Put the instruction you care about most at the very top, and restate the non-negotiable constraints at the very bottom.
Treat the middle of a long context as a place for reference material the model can consult, not for commands it must obey.
When you retrieve documents, order matters. Ranking the most relevant chunk into the first or last slot beats dumping ten chunks in arbitrary order.

If you are building retrieval pipelines, this is the difference between a system that answers correctly and one that hallucinates because the right passage was technically present but functionally ignored. The fundamentals are covered in The Complete Guide to Foundation Models; what we are adding here is that "it's in the context" and "the model used it" are two different claims.

Sampling: The Knobs Nobody Turns

Temperature gets all the attention, and it is the least interesting knob. The parameters that change behavior in ways people do not expect are top-p (nucleus sampling), top-k, and repetition or frequency penalties.

When low temperature is the wrong call

Teams default temperature to near zero for "accuracy" and then complain the model is repetitive or brittle. For extraction and classification, low temperature is correct. For anything requiring the model to consider alternatives — debugging, brainstorming, generating diverse candidates you will rank later — collapsing to greedy decoding throws away the model's actual strength.

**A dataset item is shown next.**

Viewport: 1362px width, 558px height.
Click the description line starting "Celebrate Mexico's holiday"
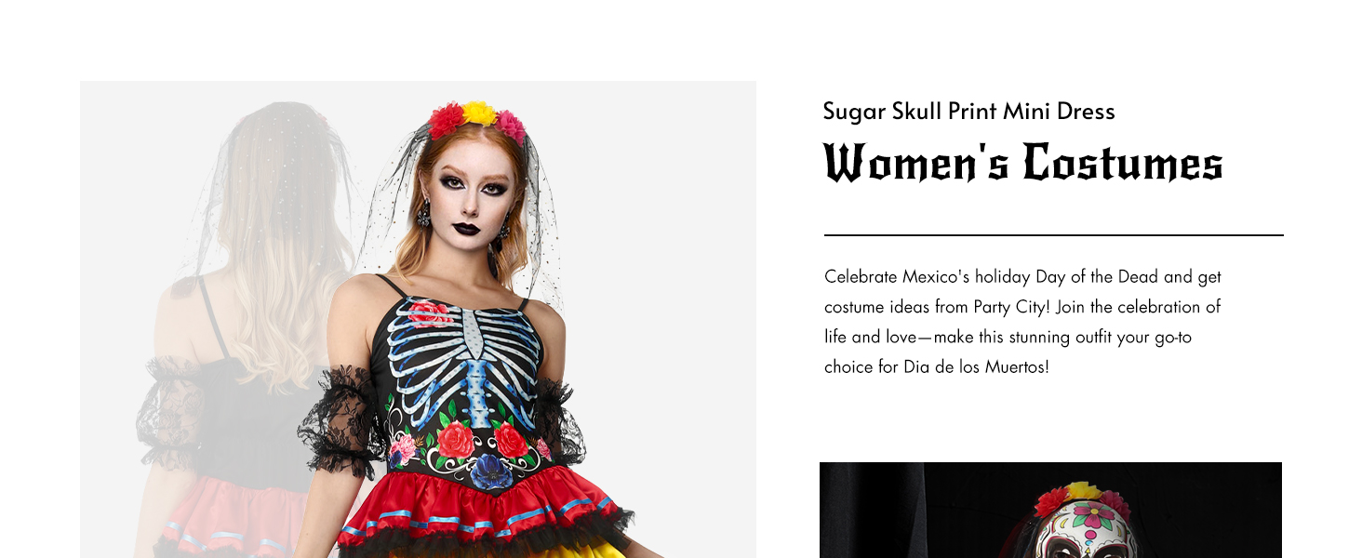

A common pattern is to generate several candidates at moderate temperature and select among them, rather than demanding the one true answer at temperature zero.

Top-p versus top-k

Top-k caps the candidate pool at a fixed number of tokens; top-p caps it by cumulative probability mass. Top-p adapts to the model's confidence: when the model is certain, the pool shrinks; when it is unsure, the pool widens. For most production work, top-p in the 0.9 to 0.95 range with a modest temperature gives more stable output than aggressively tuning temperature alone. The failure mode of ignoring these is subtle — you get output that is fine on average and occasionally veers into nonsense on the inputs where the model was uncertain.

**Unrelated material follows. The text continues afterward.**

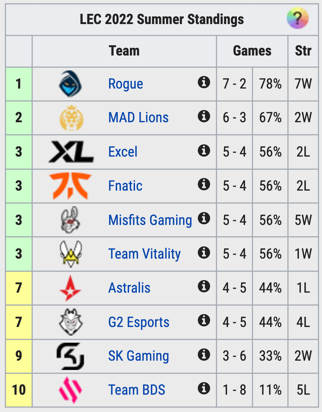Click the info icon beside Excel
The height and width of the screenshot is (412, 322).
pos(204,150)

Your Evals Are Lying to You

Here is the uncomfortable truth about intermediate AI work: most teams measure the wrong thing. They assemble 20 to 50 test cases, run them, see green, and ship. Then production hands them inputs that look nothing like the test set.

The leakage and overfitting trap

If you tune prompts against the same examples you evaluate on, you are overfitting to those examples exactly the way an over-trained model overfits to training data. Keep a held-out set you never inspect during prompt iteration. When the held-out numbers diverge from your development numbers, you have learned something real about generalization.

Measure distributions, not points

A single accuracy number hides the tail. A model that is 95% accurate on average can still fail catastrophically on a specific input category — say, anything involving negation, or non-English names, or dates before the year 2000. Slice your evals by input type and look at the worst-performing slice, because that slice is what generates support tickets. For a structured approach to avoiding these traps, 7 Common Mistakes with Foundation Models (and How to Avoid Them) catalogs the failure patterns that show up repeatedly.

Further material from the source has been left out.